Pour la première fois Gisèle Pelicot s’est emportée mercredi au procès des viols de Mazan, exprimant son sentiment d’humiliation face aux insinuations de certains avocats sur les viols qu’elle a subis, leur lançant : « Un viol est un viol ! ».
« Depuis que je suis arrivée dans cette salle d’audience, je me sens humiliée. On me traite d’alcoolique, que je me mette dans un état d’ébriété tel que je suis complice de monsieur Pelicot », a-t-elle commencé devant la cour criminelle de Vaucluse.
« Dans l’état où j’étais, je ne pouvais absolument pas répondre à qui que ce soit. J’étais dans un état de coma et les vidéos qu’on va diffuser vont pouvoir l’attester », a assuré cette femme de 72 ans. Même « les experts ont été choqués de ces vidéos, et ce sont des hommes », a-t-elle ajouté. Les « 50 accusés derrière ne se sont pas posé la question du consentement ? C’est quoi ces hommes, c’est des dégénérés ou quoi ? », a-t-elle tonné.
« Il n’y a pas ‘viol et viol’. Un viol est un viol », a asséné Mme Pelicot, en référence aux propos d’un avocat qui avait estimé qu’il y avait « viol et viol », semblant minimiser l’intention réelle de certains des accusés dont beaucoup affirment avoir pensé participer à un jeu sexuel d’un couple libertin.
« J’ai expliqué qu’il y avait le viol dans son acception médiatique et juridique. Que les propos vous aient blessée, aient pu choquer, j’en suis désolé. Ce n’était pas mon intention. Mon intention c’était de rappeler des règles de droit », lui a répondu Me Guillaume De Palma.

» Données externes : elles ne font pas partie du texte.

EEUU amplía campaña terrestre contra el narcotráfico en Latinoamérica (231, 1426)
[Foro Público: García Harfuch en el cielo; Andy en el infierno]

Des photos des faits commis sur Gisèle Pelicot entre 2011 et 2020 ont été aussi été diffusées pour la première fois à l’audience mercredi après-midi à la demande d’avocats de la défense. Le matin, comme Dominique Pelicot, le premier des 50 autres coaccusés, Jean-Pierre M., 63 ans, a lui aussi reconnu être « un violeur », réclamant une « punition dure ». Il est le seul à n’être pas poursuivi pour des agressions sexuelles sur Gisèle Pelicot mais sur sa propre épouse sur laquelle il avait calqué le même scénario criminel élaboré par Dominique Pelicot.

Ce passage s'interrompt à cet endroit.